La décision rendue aujourd’hui à l’encontre des forces de sécurité nigérianes qui ont ouvert le feu sans discernement sur des manifestants pacifiques à Bundu Ama il y a presque cinq ans constitue une victoire contre l’impunité et un triomphe pour la justice, ont déclaré Amnesty International et Collaborative Media Advocacy Platform (CMAP).

« Cette victoire met fin à une longue bataille pour la justice menée par les habitants de Bundu Ama, dont certains ont été tués et blessés en toute illégalité par les forces de sécurité nigérianes, a déclaré Netsanet Belay, directeur du programme Afrique d’Amnesty International.

« Elle fait clairement comprendre aux gouvernements qu’ils ne peuvent pas bafouer impunément les droits des personnes. Elle montre également que, avec courage et engagement, les populations, même marginalisées, peuvent faire valoir leurs droits. Ce jugement témoigne du courage d’une communauté qui a refusé de laisser ses droits humains être bafoués en toute impunité. »

La Cour de justice de la Communauté économique des États de l’Afrique de l’Ouest (CEDEAO) a statué que les tirs n’étaient pas justifiés. Elle a en outre estimé que l’État nigérian avait manqué à son obligation de protéger et de respecter le droit à la liberté d’association et de réunion pacifiques. Elle a accordé 11 millions de naïras (près de 50 000 euros) de dommages et intérêts au total.

Le 12 octobre 2009, des membres des forces de sécurité ont ouvert le feu sur des manifestants non armés à Bundu Ama, un bidonville de Port Harcourt, faisant au moins un mort et 12 blessés graves.
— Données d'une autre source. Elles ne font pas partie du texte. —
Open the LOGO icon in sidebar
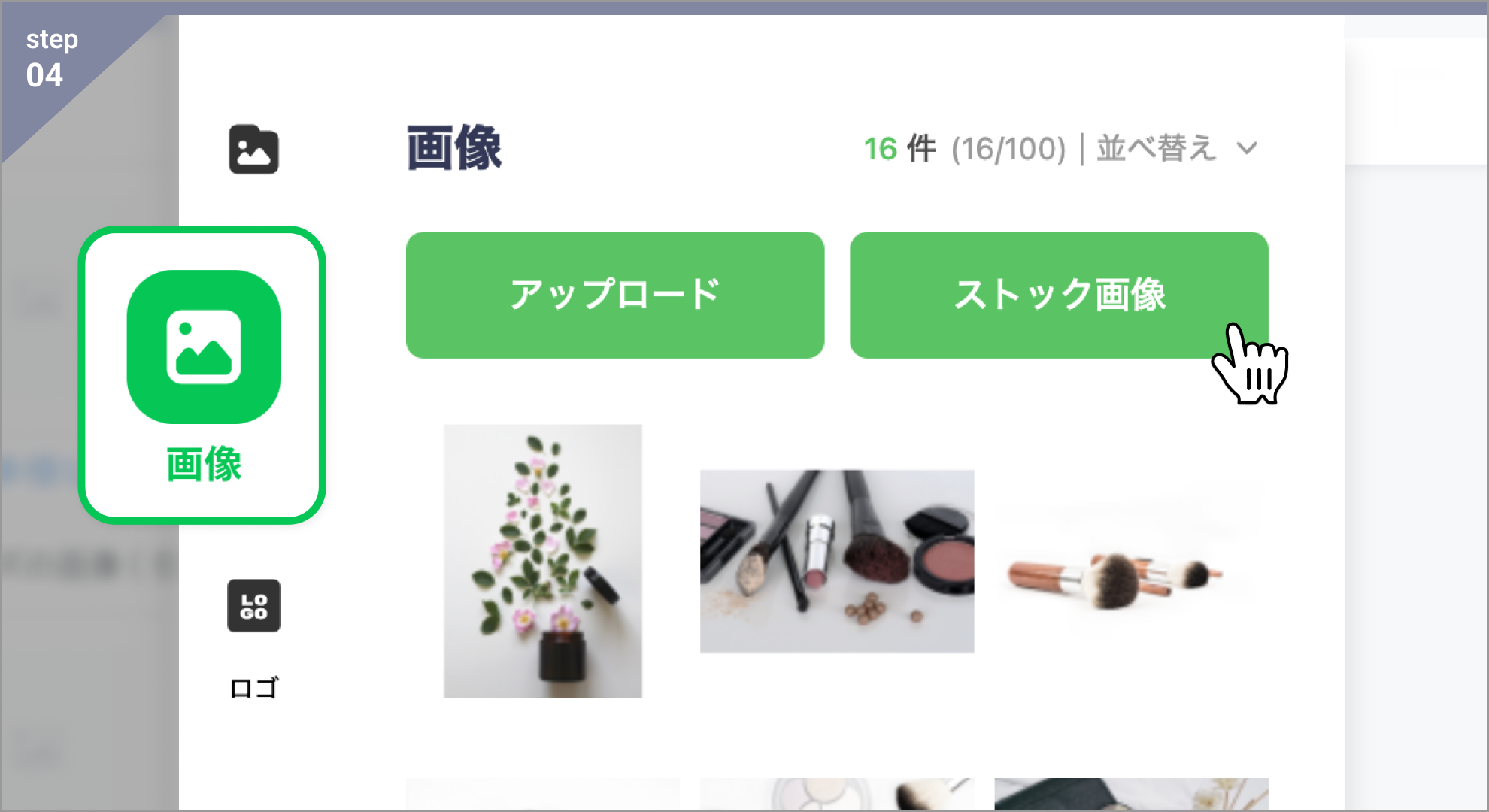(x=253, y=605)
Le nombre total de victimes reste indéterminé car le gouvernement a refusé d’ouvrir une enquête sur ces faits et même affirmé qu’il ne s’était rien passé.

Une plainte a été déposée par 10 résidents de Bundu et des zones voisines, et par le Projet pour les droits socio-économiques et la responsabilité (SERAP), une ONG nigériane, contre le gouvernement fédéral et celui de l’État de Rivers.

« Nous avons fait du chemin et accompli de grandes choses, a déclaré Joy Williams, l’une des plaignantes, qui avait 17 ans lorsqu’elle a été blessée par balle à la jambe durant ces événements.

« Notre communauté a refusé de se laisser faire et de devenir victime. Elle a préféré agir et a maintenant vaincu le gouvernement devant la justice. »  

Fubara Samuel, membre de CMAP, a déclaré : « C’est une victoire importante dans notre campagne en faveur de la justice, mais ce n’est pas la fin de notre combat. Le jugement doit à présent être pleinement appliqué. » Amnesty International et CMAP appellent les autorités nigérianes à appliquer rapidement le jugement dans son intégralité, de façon effective et exhaustive, et à ne pas ignorer ce jugement comme il l’a fait à plusieurs reprises dans d’autres affaires.

En décembre 2012, par exemple, la Cour de justice de la CEDEAO a déclaré l’État nigérian responsable de la pollution causée par des compagnies pétrolières et statué qu’il devait amener celles-ci et les autres responsables présumés à rendre des comptes. Or, aucune mesure n’a été prise à la suite à cette décision.

Le jugement qui vient d’être rendu fait ressortir un certain nombre de sujets de préoccupation d’Amnesty International, notamment la pratique persistante des expulsions forcées et le recours à une force excessive par la police et l’armée nigérianes.

Amnesty International et CMAP demandent :

  • que l’armée et la police nigérianes cessent d’employer une force excessive et que les textes réglementaires non conformes aux normes internationales, tels que l’ordonnance de police n° 237 (qui autorise les policiers à tirer sur les manifestants, qu’ils représentent ou non une menace pour leur vie), soient abrogés ;
  • que les autorités mettent immédiatement fin aux expulsions forcées massives au Nigeria et adoptent des garanties juridiques pour protéger la population des expulsions forcées.